◆ Task to complete ◆
Swap "column" for "field" in the stretch of rows from the line containing "At what coordinates should I click to accomplish: Switch" through the end of the rows, leaving everything else unchanged. Reproduce only that stretch and omit the pictures.

[Word and element locating data]
+++
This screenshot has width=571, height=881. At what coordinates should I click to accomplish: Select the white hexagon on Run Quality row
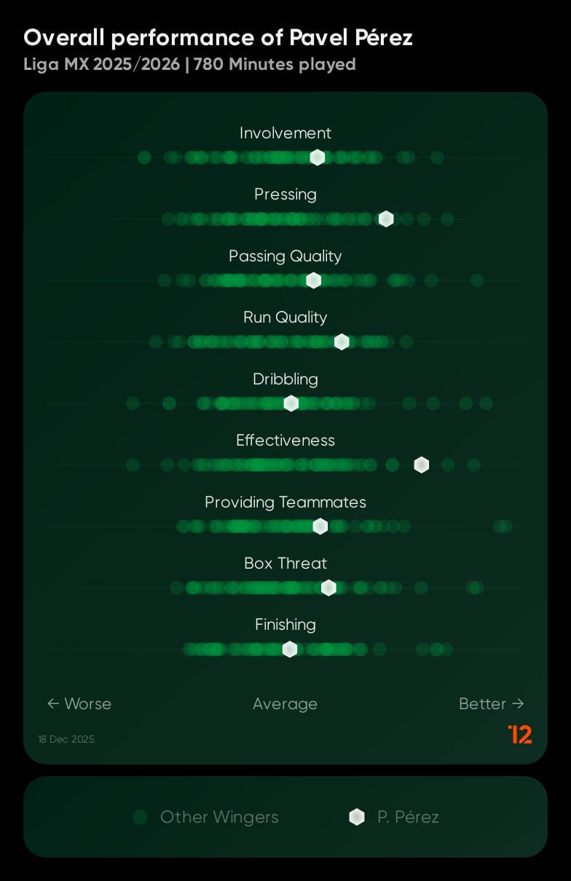pyautogui.click(x=342, y=341)
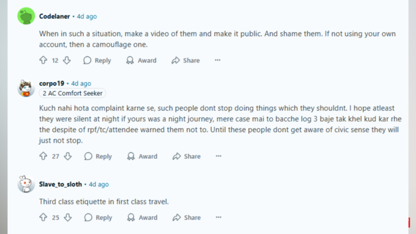Click Slave_to_sloth's avatar

click(26, 184)
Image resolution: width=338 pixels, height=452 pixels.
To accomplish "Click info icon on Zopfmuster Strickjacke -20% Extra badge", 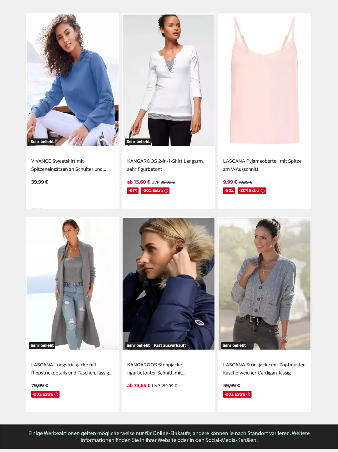I will click(248, 394).
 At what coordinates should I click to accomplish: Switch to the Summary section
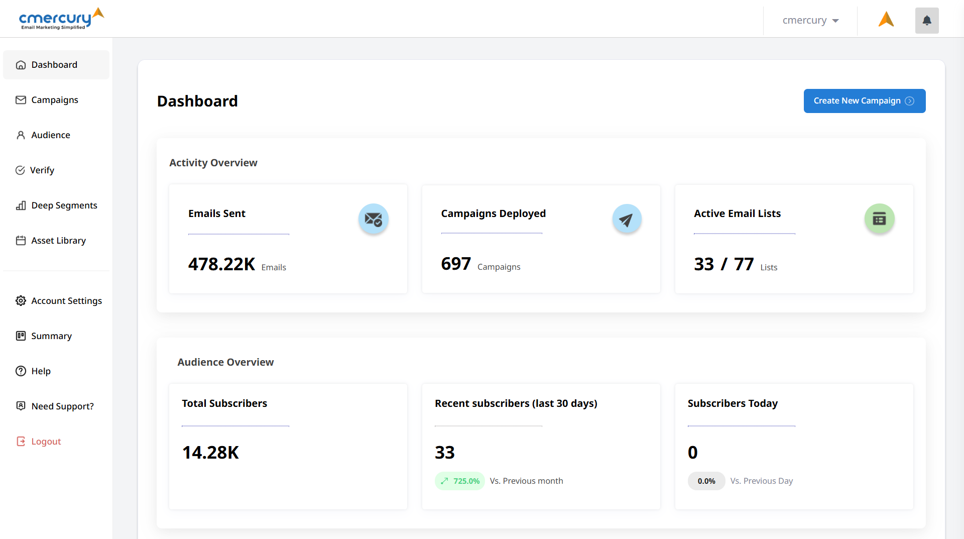coord(51,336)
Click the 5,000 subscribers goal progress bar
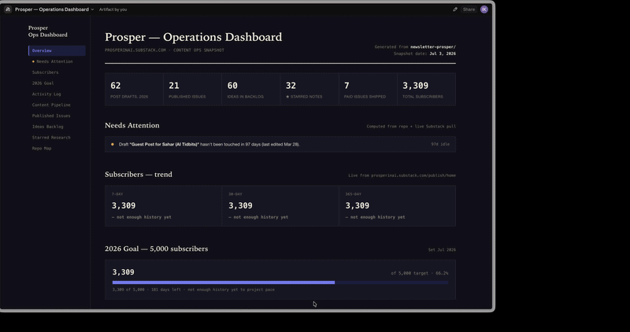 (x=280, y=282)
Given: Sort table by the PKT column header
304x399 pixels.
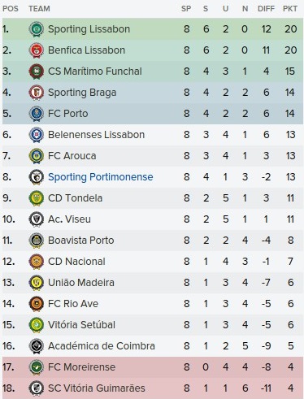Looking at the screenshot, I should (290, 9).
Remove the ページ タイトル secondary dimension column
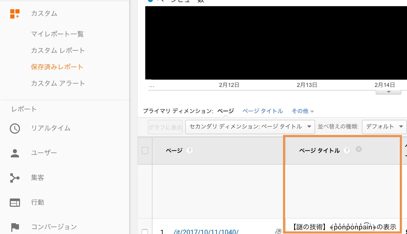Viewport: 407px width, 234px height. (358, 149)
+++
◆ Result of the task ◆
 At what coordinates should I click to accomplish: Switch to the Summary section
coord(51,336)
Click the 5,000 subscribers goal progress bar
 (x=280, y=282)
Given: Sort table by the PKT field header
304x399 pixels.
Looking at the screenshot, I should (290, 9).
Remove the ページ タイトル secondary dimension field
Viewport: 407px width, 234px height. (358, 149)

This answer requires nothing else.